Thirdly, Waddoups spent many pages of his published Brown ruling demonstrating how racist and reprehensible the Reynolds decision was.  For the 10th Circuit to reverse him in Brown, it will have to come out in full support of Reynolds, an opinion which should have died 100 years ago along with Davis v. Beason (1890) ( - denied Mormons' voting rights) and Late Corp. (also 1890) - in which the court said: 

"The organization of a community for the spread and practice of polygamy is, in a measure, a return to barbarism. It is contrary to the spirit of Christianity, and of the civilization which Christianity has produced in the western world."  [to hell with Church/State separation! {R.O.}]

Those two odious rulings faded into ignominy without ever needing to be overturned.
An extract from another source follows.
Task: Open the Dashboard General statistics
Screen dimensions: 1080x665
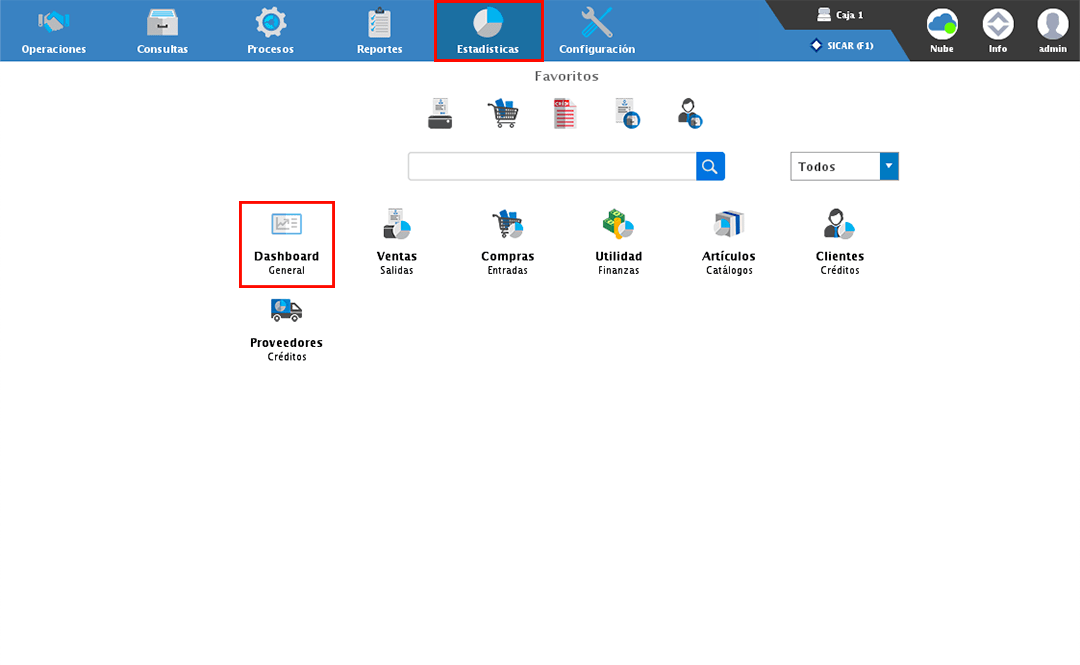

Fourthly, the new AG may perhaps not win on appeal.  Yesterday's evisceration of Utah's bigamy/polgamy ban, applies ONLY to Utah.  If a 10th Circuit appeal were to fail, then the decision would reach at least many of the other western states that have also somewhat half-heartedly prohibited polygamy. A subsequent appeal to the U.S. Supreme Court could result in the voiding of Reynolds nationwide and the end of all anti-polygamy laws.  I wonder if the LDS Church(/Gary Herbert) really wants to take such a risk.

Fifthly, if a 10th Circuit appeal resulted in the reversal of Waddoups, Utah would find itself in the same asinine situation in which the province of British Columbia, Canada, now finds itself.  Chief Justice Robert Bauman issued hundreds of pages of contortions in his ruling that polygamy must continue to be criminalized in Canada - the main argument of which was that polygamy is "inherently" harmful - - it hurts Canadians - just like knives and automobiles do.  I semi-sincerely expected the RCMP to raid Winston Blackmore's and Jimmy Oler's homes the next day and incarcerate them.  On the contrary, the reaffirmation of the law (SB-293) has not resulted in any indictments - so the the whole thing was a joke.  I'm sure that B.C. realizes that if it goes after a polygamist, the whole appeal process will likely start all over again.  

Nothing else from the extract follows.